- **Collection entries**:
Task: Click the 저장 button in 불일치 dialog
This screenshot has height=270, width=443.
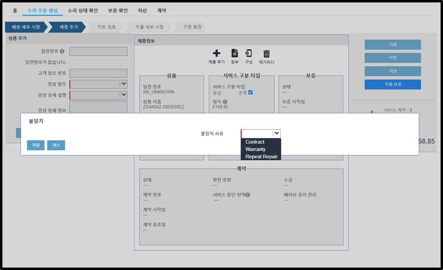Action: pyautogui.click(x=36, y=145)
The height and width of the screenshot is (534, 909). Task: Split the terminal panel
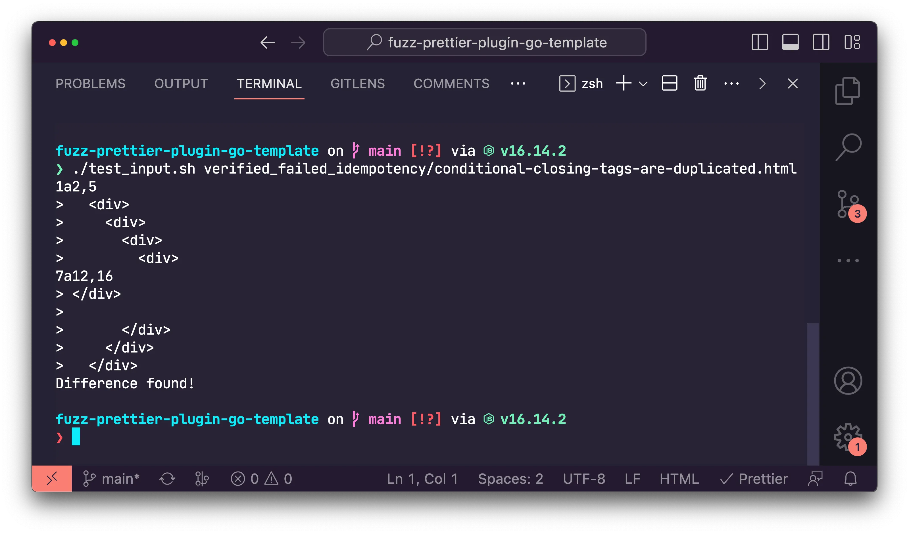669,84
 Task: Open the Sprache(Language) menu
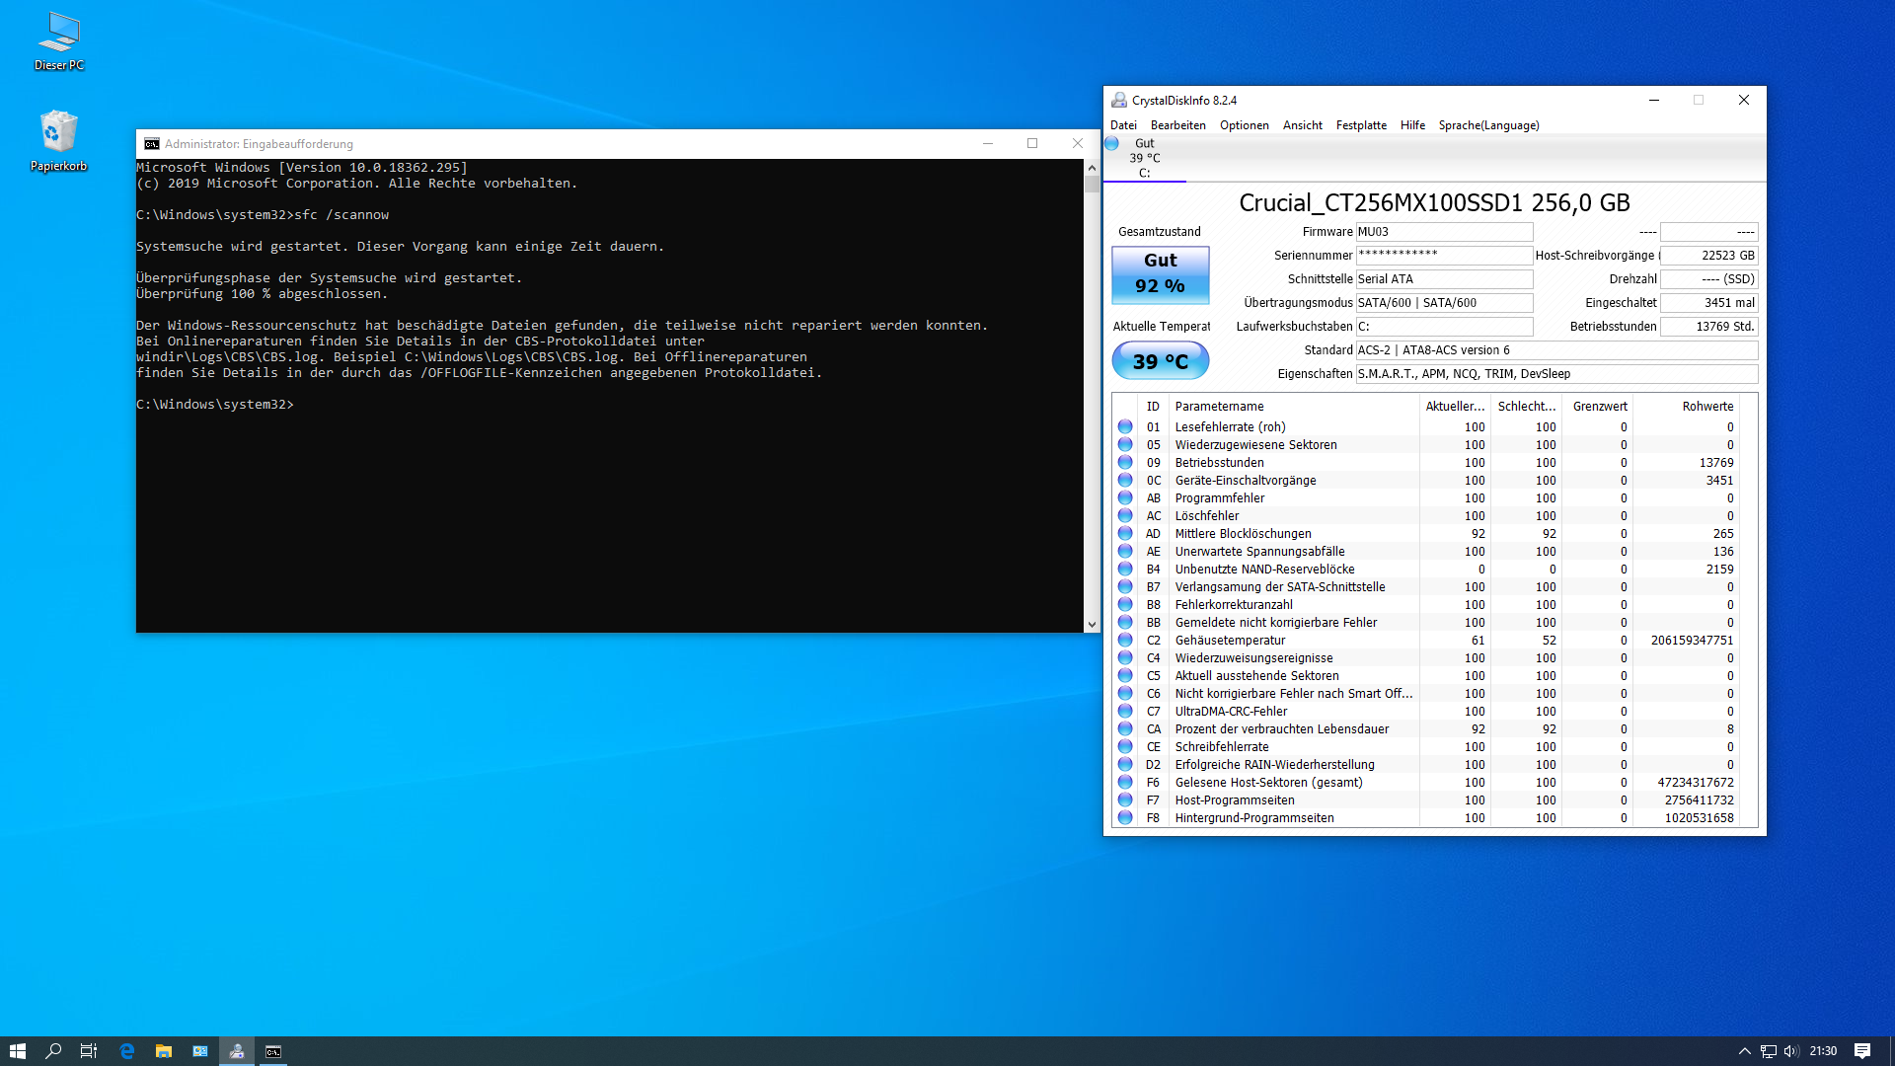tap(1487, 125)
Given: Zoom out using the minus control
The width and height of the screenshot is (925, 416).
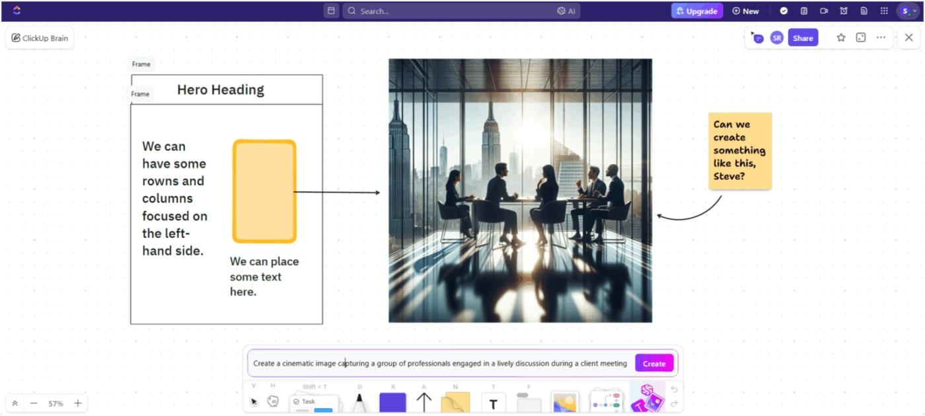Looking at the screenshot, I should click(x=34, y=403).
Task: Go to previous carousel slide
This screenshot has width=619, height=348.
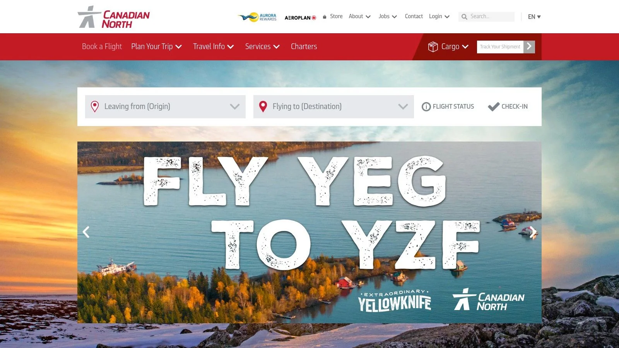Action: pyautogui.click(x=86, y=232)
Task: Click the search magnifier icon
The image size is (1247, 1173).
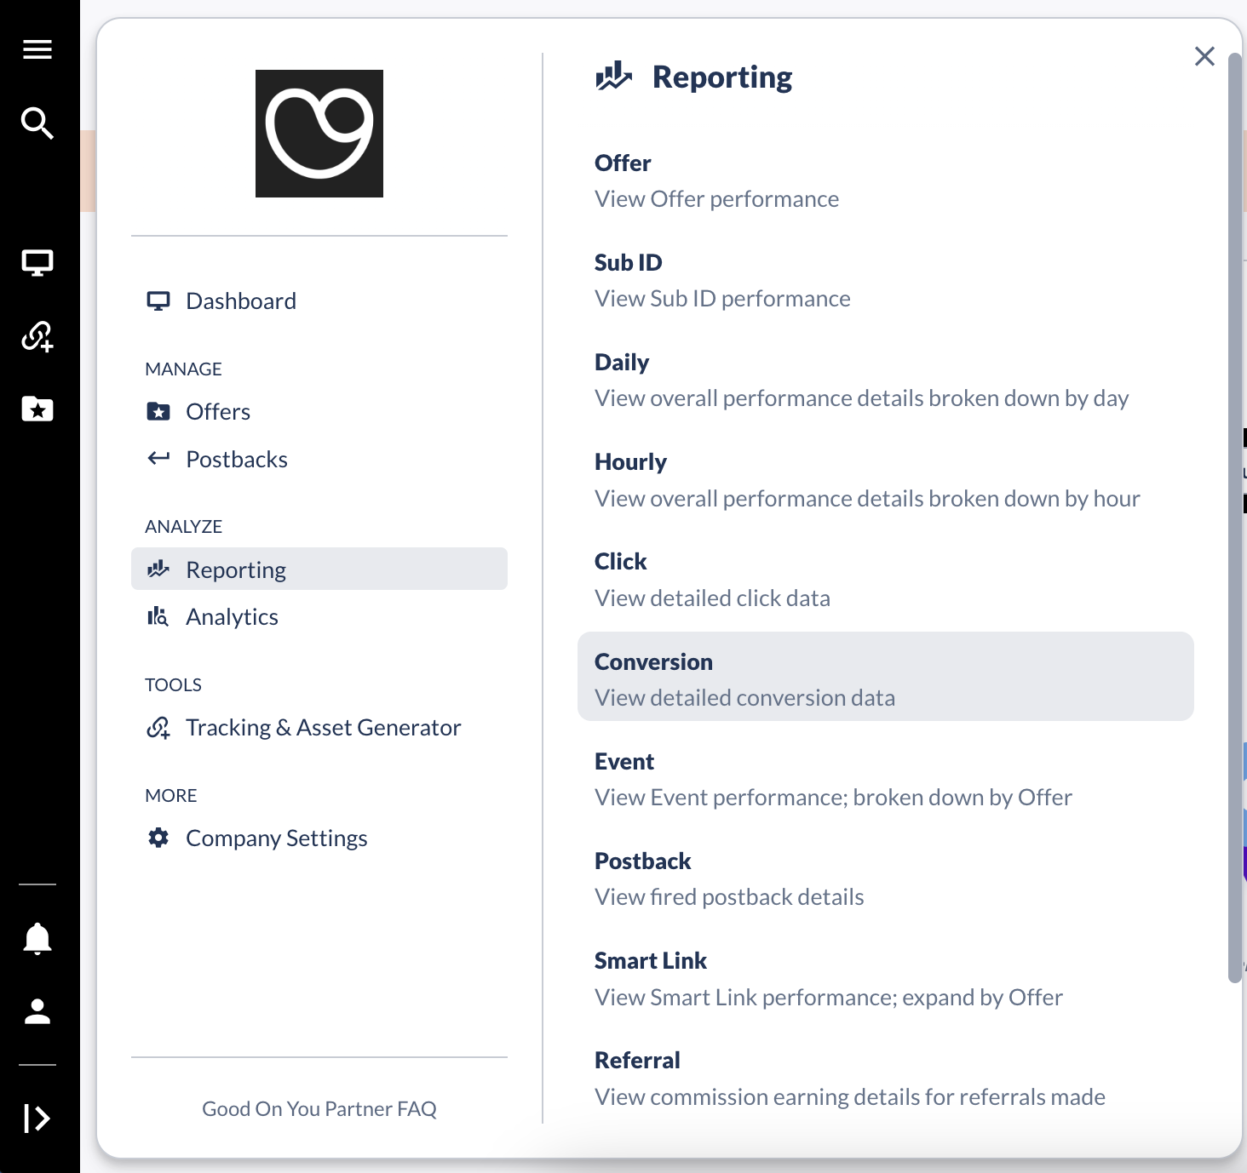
==
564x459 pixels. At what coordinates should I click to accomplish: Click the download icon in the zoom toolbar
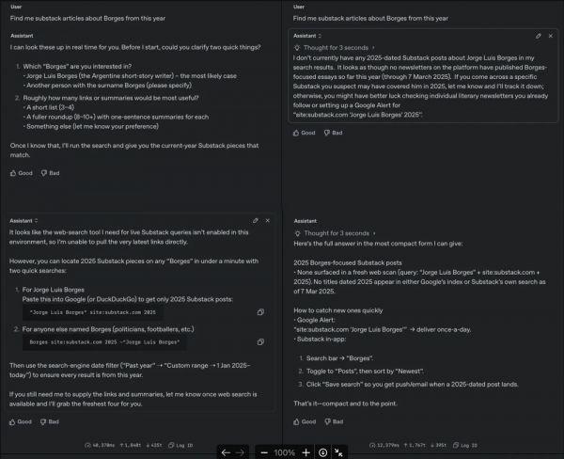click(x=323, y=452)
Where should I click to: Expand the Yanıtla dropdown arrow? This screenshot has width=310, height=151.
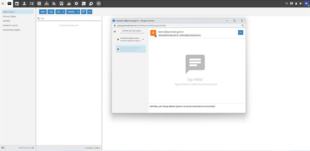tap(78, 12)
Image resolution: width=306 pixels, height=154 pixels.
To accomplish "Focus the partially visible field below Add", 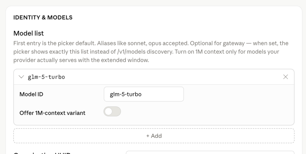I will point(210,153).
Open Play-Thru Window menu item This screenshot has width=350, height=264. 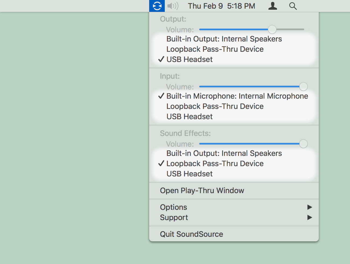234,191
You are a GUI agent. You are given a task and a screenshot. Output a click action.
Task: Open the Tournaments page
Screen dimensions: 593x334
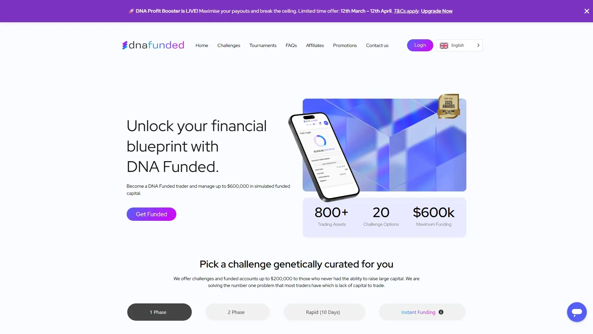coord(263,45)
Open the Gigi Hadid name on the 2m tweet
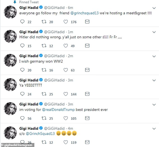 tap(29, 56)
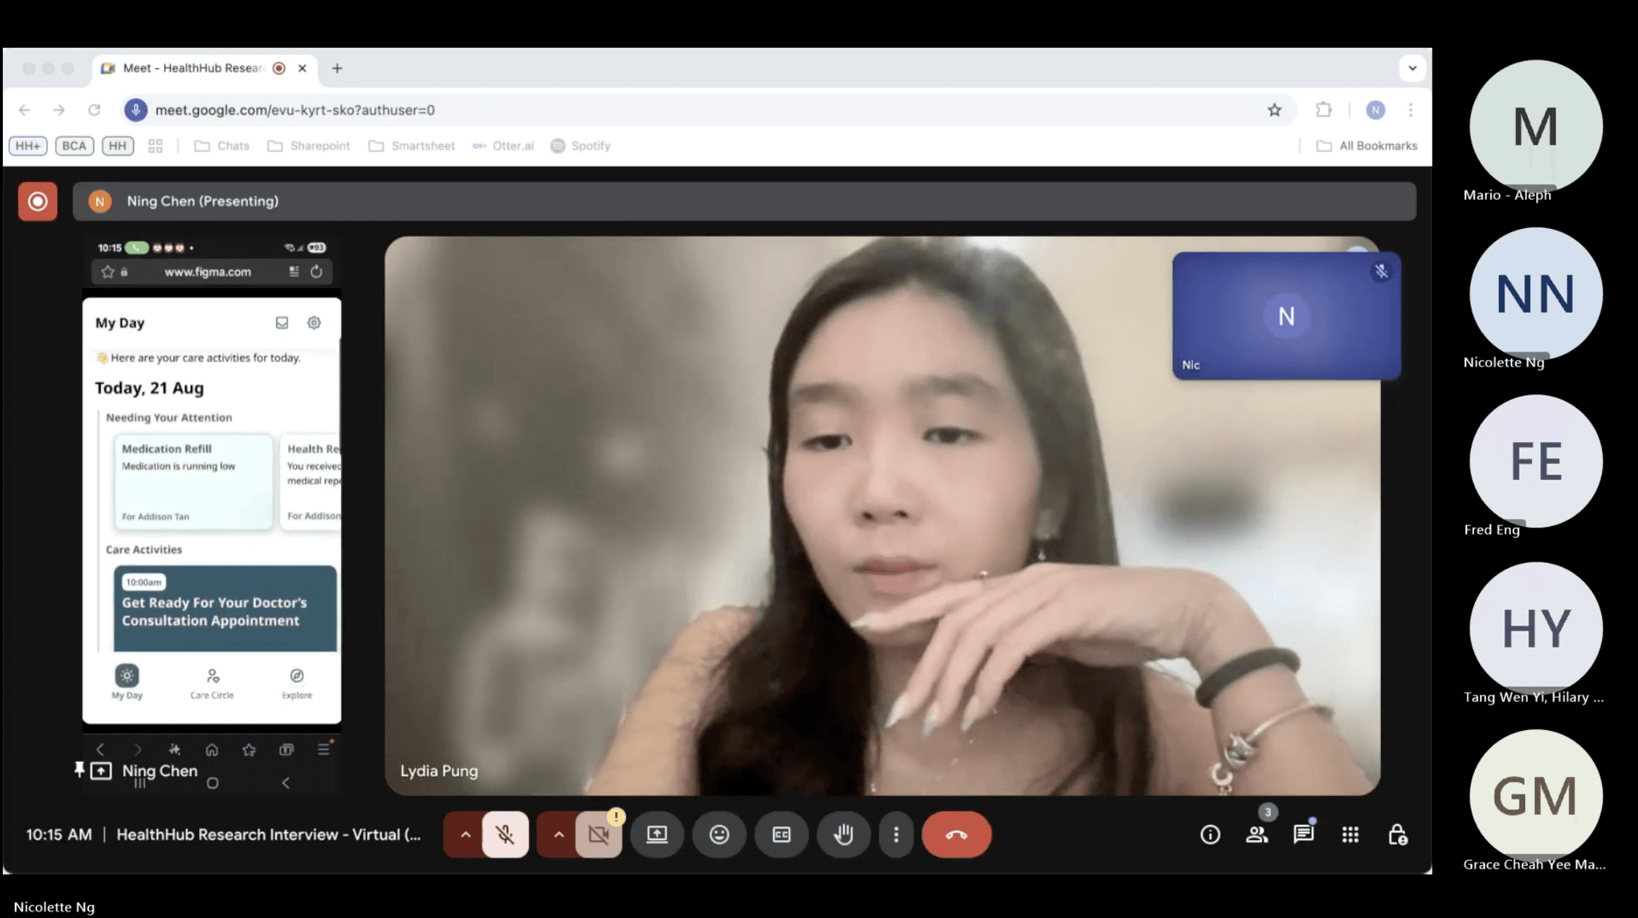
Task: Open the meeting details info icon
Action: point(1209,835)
==
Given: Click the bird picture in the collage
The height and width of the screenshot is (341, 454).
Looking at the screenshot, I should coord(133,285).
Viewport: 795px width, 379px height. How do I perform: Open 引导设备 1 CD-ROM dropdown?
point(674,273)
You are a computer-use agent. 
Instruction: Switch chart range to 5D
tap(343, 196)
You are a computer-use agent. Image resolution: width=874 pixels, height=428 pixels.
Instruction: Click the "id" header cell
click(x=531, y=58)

- **Your goal**: Quote the items above word for word, starting with the line that contains "Task: Click the 저장 button in 불일치 dialog" and going on through the line that contains "The image size is (1247, 1173).", and leave the pictures out of your answer.

- **Final result**:
Task: Click the 저장 button in 불일치 dialog
This screenshot has height=270, width=443.
Action: pyautogui.click(x=36, y=145)
The height and width of the screenshot is (534, 909). Task: Split the terminal panel
669,84
 Task: Open the Sprache(Language) menu
tap(1487, 125)
Given: Zoom out using the minus control
The width and height of the screenshot is (925, 416).
Looking at the screenshot, I should click(x=34, y=403).
Task: Go to previous carousel slide
This screenshot has width=619, height=348.
Action: pyautogui.click(x=86, y=232)
Task: Click the search magnifier icon
The image size is (1247, 1173).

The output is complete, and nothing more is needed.